I spent a very enjoyable afternoon on the Cefn Mably complex near Cardiff last week. After a couple of hard sessions on the Wye, I decided to try somewhere a little more ‘straightforward’ where a simple wag & mag approach would surely result in a few bites.
I did harbour hopes of connecting with one particular species though. As with so many commercial style lakes, perch are usually the apex predator and as a result they can grow very large in such food-rich surroundings.
Armed with a pint and a half of maggots and a few worms, I settled into a quieter corner of the main lake where a large overhanging tree provided some natural cover, its branches weaving their way into the water – surely the prefect home and ambush point for a big billy.
After trickling in a few maggots every minute or two whilst I set up a simple waggler rig, I was ready to make a cast.
First a plump roach, then a skimmer, and then, after a quiet few minutes, a sprightly mirror carp of three pounds or so put in an appearance, testing my light tackle and bringing a grin to my face as he made the clutch of my reel whizz.

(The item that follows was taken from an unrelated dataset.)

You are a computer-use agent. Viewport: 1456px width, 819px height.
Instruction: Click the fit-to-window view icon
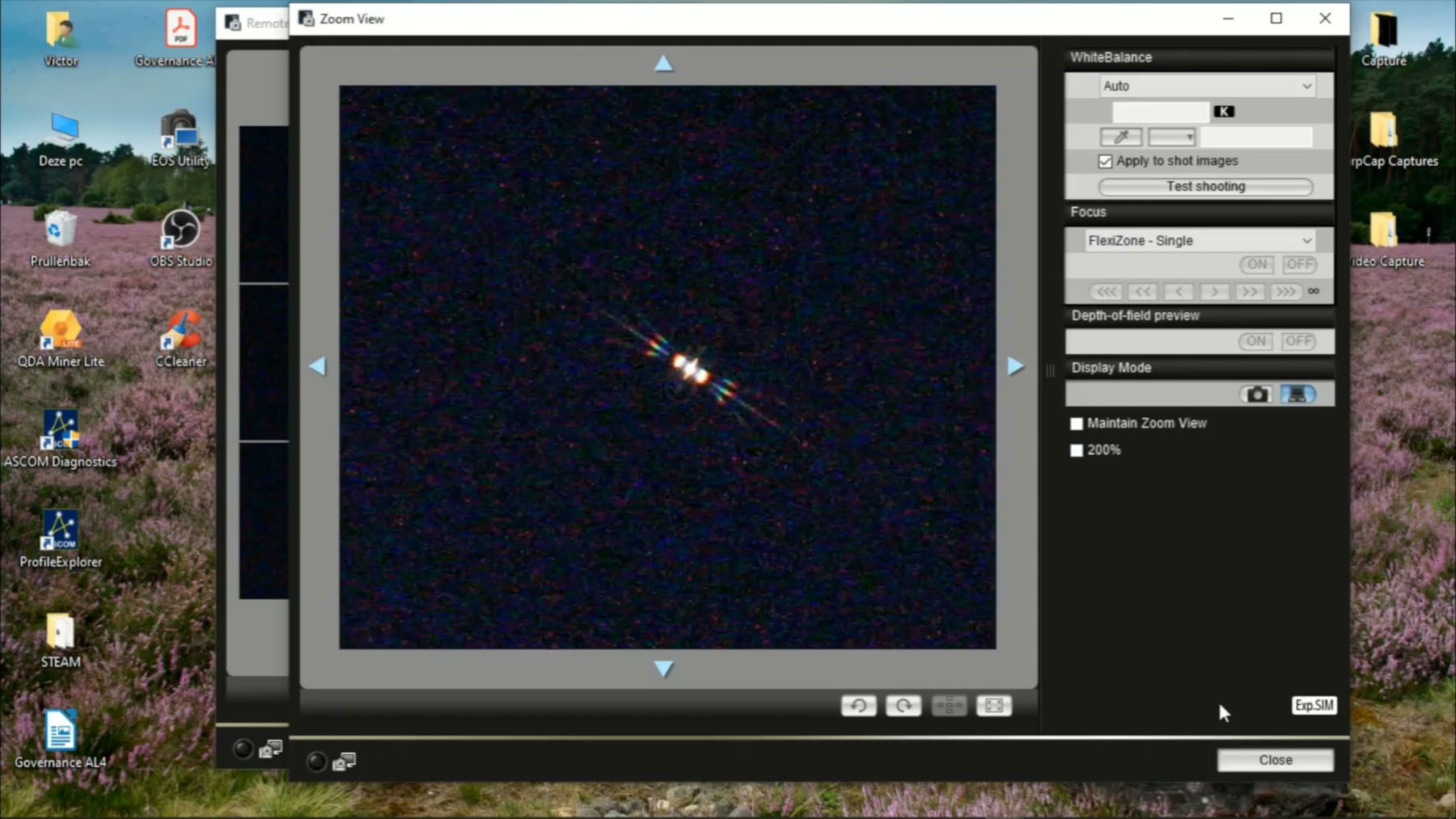[x=993, y=706]
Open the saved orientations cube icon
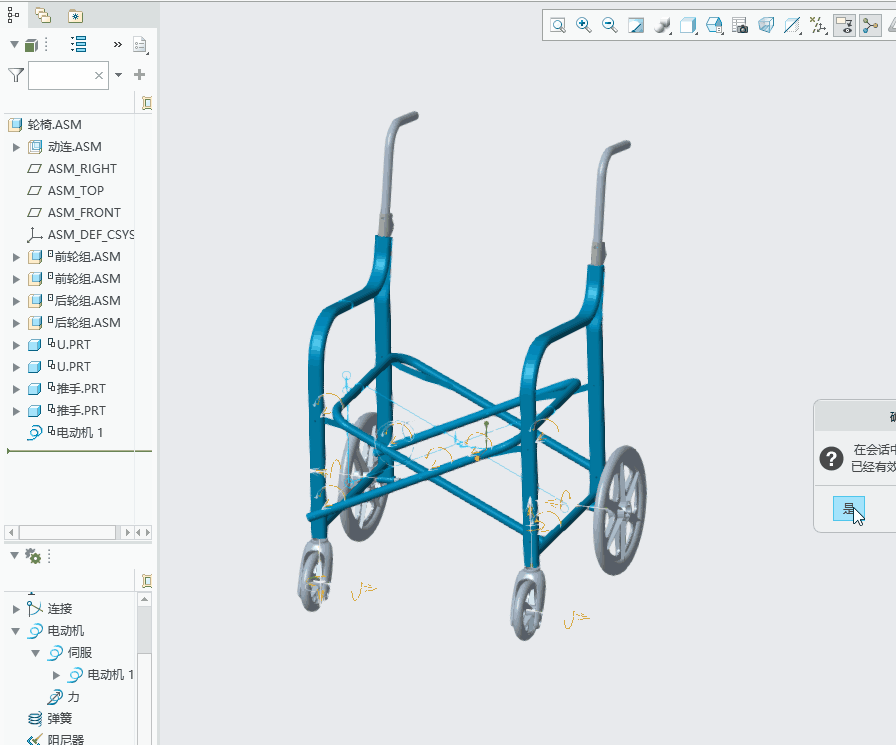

As the afternoon wore on I added a small tench, plenty more roach, including a couple around the 10oz mark, skimmers, a better bream of around two pounds and even a little eel.
Then, after another quiet spell, I hooked a better fish that felt like a decent perch, but slipped the hook before I managed to get a look at it. On the next cast I made contact with something that felt similarly perch-like and so it proved as a nice stripy of about a pound and a half came to the net. What perch from murky stillwaters lack aesthetically in comparison to the stunningly marked fish from clear water rivers or lakes, they often make up for in bulk – and this chap was no exception.
Frustratingly the next cast resulted in another decent fish shedding the barbless hook. That was it in terms of perch, but by now I’d amassed six species of fish.
The seventh species was a stillwater first for me – a lovely barbel of about two pounds that scrapped all the way to the net and was in immaculate condition. At first I thought it was a BIG perch, then after a minute or so struggling to lift it off the bottom, I thought it may be a tench – certainly the fight was more reminiscent of a tinca than that of a river barbel of a similar size.
I don’t know what the mythical barbel police would make of him or his surroundings. But if the fish are happy and healthy in their environment, I don’t have a massive issue with stillwater barbel. I’d still rather catch them in flowing water though.
I finished the day with a carp that took floating bread after a few half-heartedly scattered crusts were slurped at enthusiastically as the sun went down. I hastily set up a heavier rod and my freelined crust was eventually taken by a nice golden common that gave a solid account of itself in the confines of my swim.
I’d really enjoyed myself and that’s what it’s all about, after all.
A challenge I’ve long thought would be great fun would be an attempt to catch ten species of freshwater fish over 24 hours.
Having read Jeff Hatt’s ever-magnificent Idler’s Quest yesterday and his plan to embark on such a challenge, albeit targeting a far more tricky 15 species, I think I may have a go at my own bloggers version of The Great Rod Race this summer.
I’d be confident of tempting eight species across a day on the Suffolk Stour. Roach, rudd, dace, gudgeon, bream, perch, pike and chub would be tricky, but do-able, with the outside chance of a ruffe, bleak, eel, zander, bullhead, carp and tench.
If undertake the challenge locally, on waters I don’t know nearly as well, I’d probably target a mixed commercial pool such as one of the lakes at Cefn Mably and then move over to the Wye in the hope of tempting ten species in a day.